■ Instructions to follow: Take the lines below from the one with "Where should I click to: Click" through the one with "Task: Open the Fibonacci retracement tool" and retype them exactly. Include nothing else, and no pictures.

■ Records supplied:
■ ■ ■ ■ ■ ■ ■
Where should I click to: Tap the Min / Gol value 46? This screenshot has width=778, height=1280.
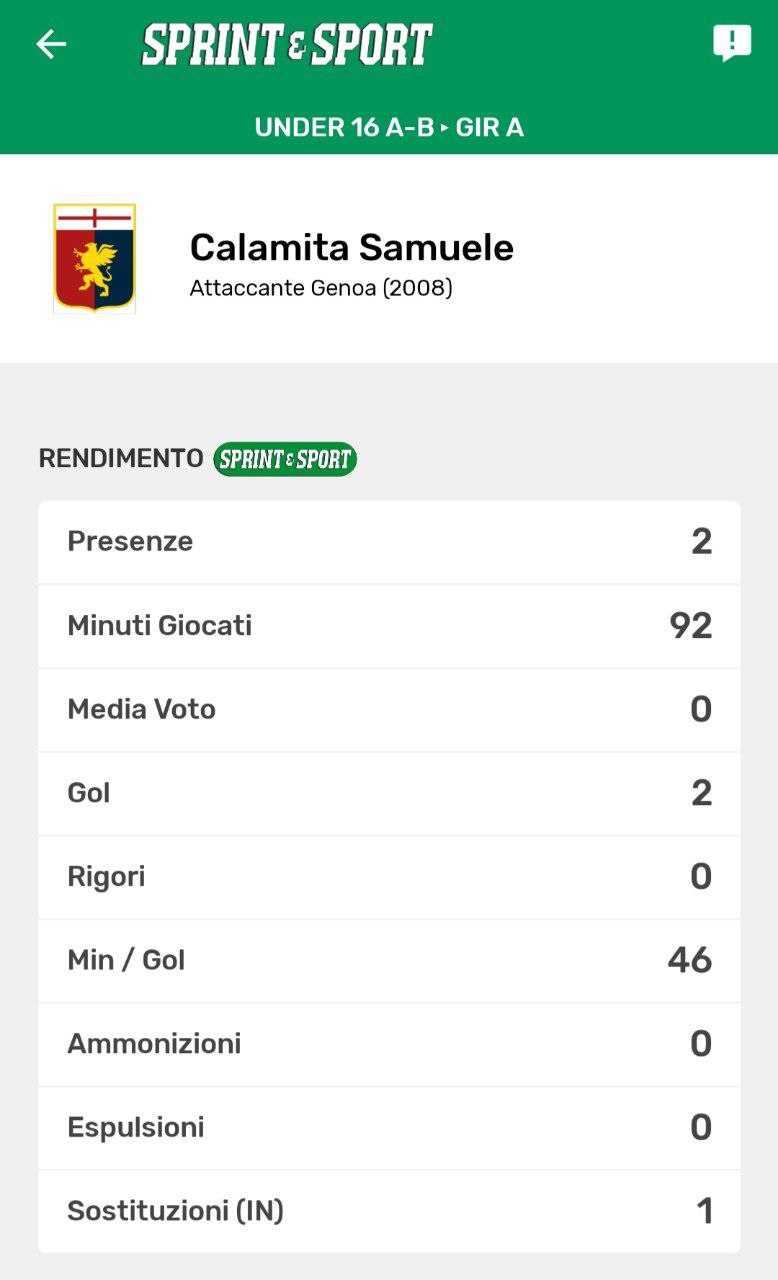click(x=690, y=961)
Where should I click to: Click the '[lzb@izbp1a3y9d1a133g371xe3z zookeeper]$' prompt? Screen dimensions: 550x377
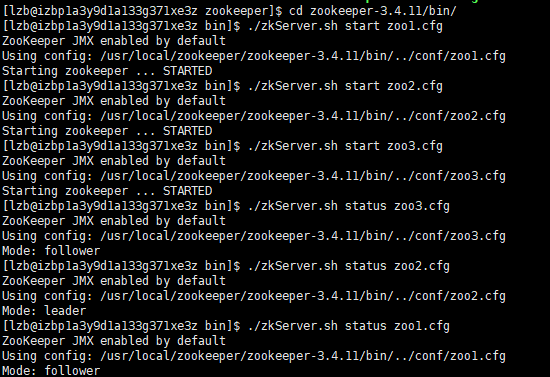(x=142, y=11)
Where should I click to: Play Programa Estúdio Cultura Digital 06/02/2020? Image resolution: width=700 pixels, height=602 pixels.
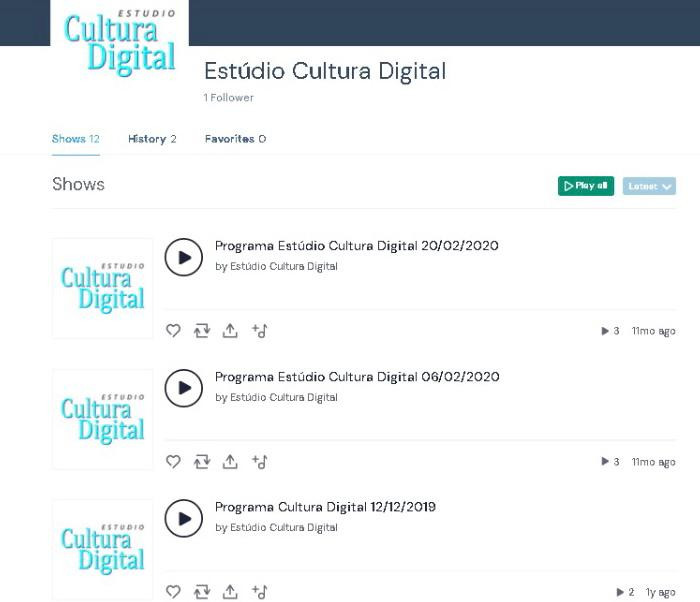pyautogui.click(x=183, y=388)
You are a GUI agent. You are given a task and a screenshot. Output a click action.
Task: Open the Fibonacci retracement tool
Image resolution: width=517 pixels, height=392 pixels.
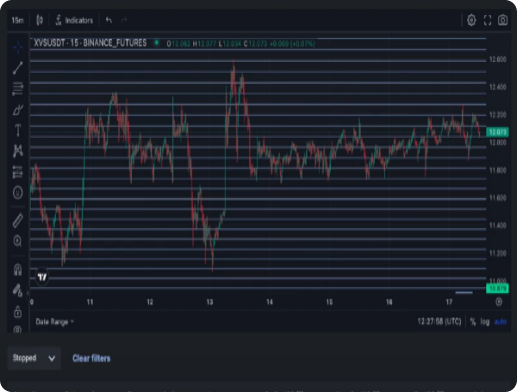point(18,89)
■ ■ ■ ■ ■ ■ ■
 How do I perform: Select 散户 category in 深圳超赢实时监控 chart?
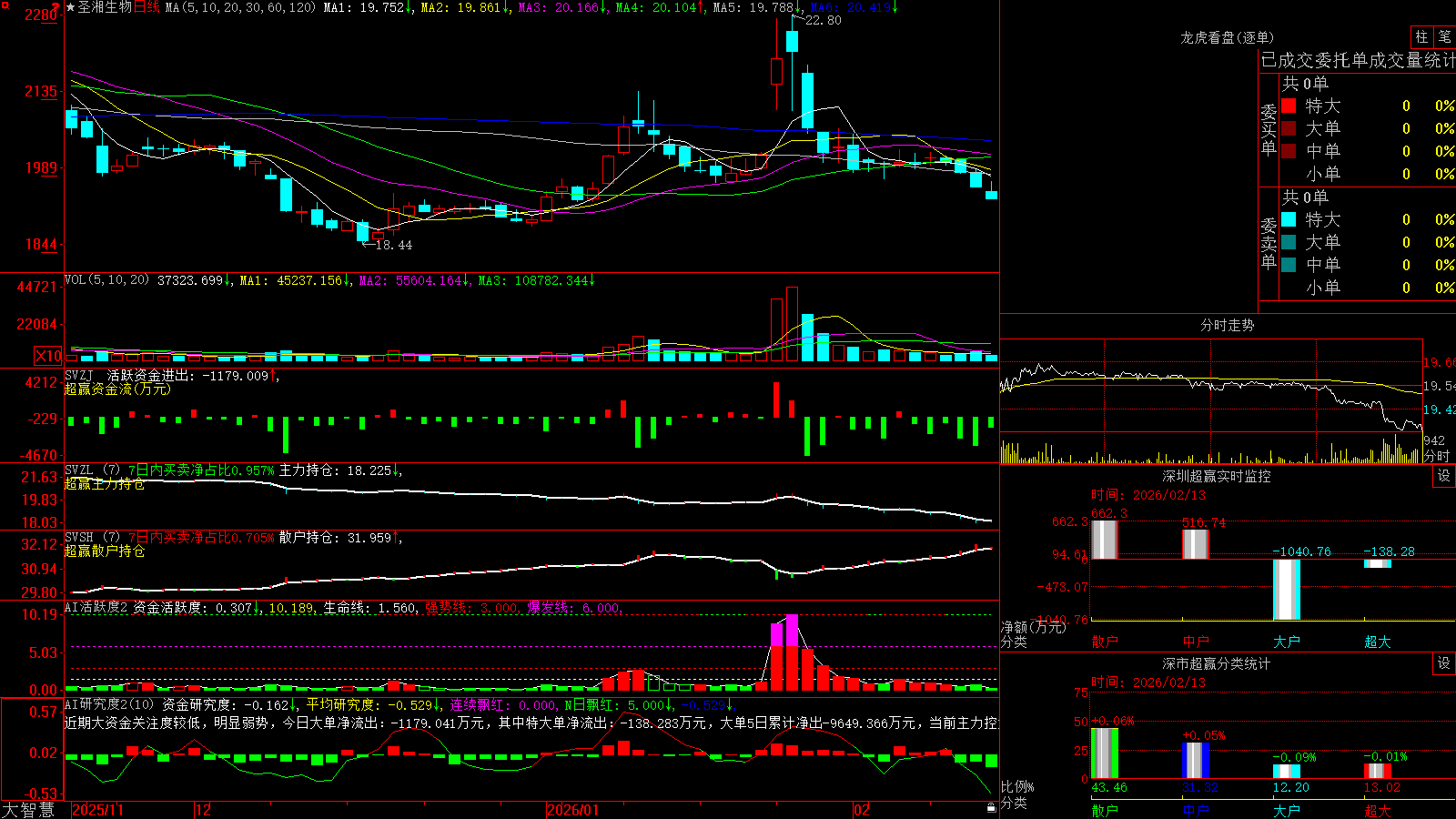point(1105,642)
■ ■ ■ ■ ■ ■ ■
■ Final answer:
Where should I click to: Click the '[lzb@izbp1a3y9d1a133g371xe3z zookeeper]$' prompt? Screen dimensions: 550x377
(x=142, y=11)
Where should I click to: Play Programa Estúdio Cultura Digital 06/02/2020? Image resolution: width=700 pixels, height=602 pixels.
pyautogui.click(x=183, y=388)
You are a GUI agent. You are given a task and a screenshot. Output a click action.
Task: Open the Fibonacci retracement tool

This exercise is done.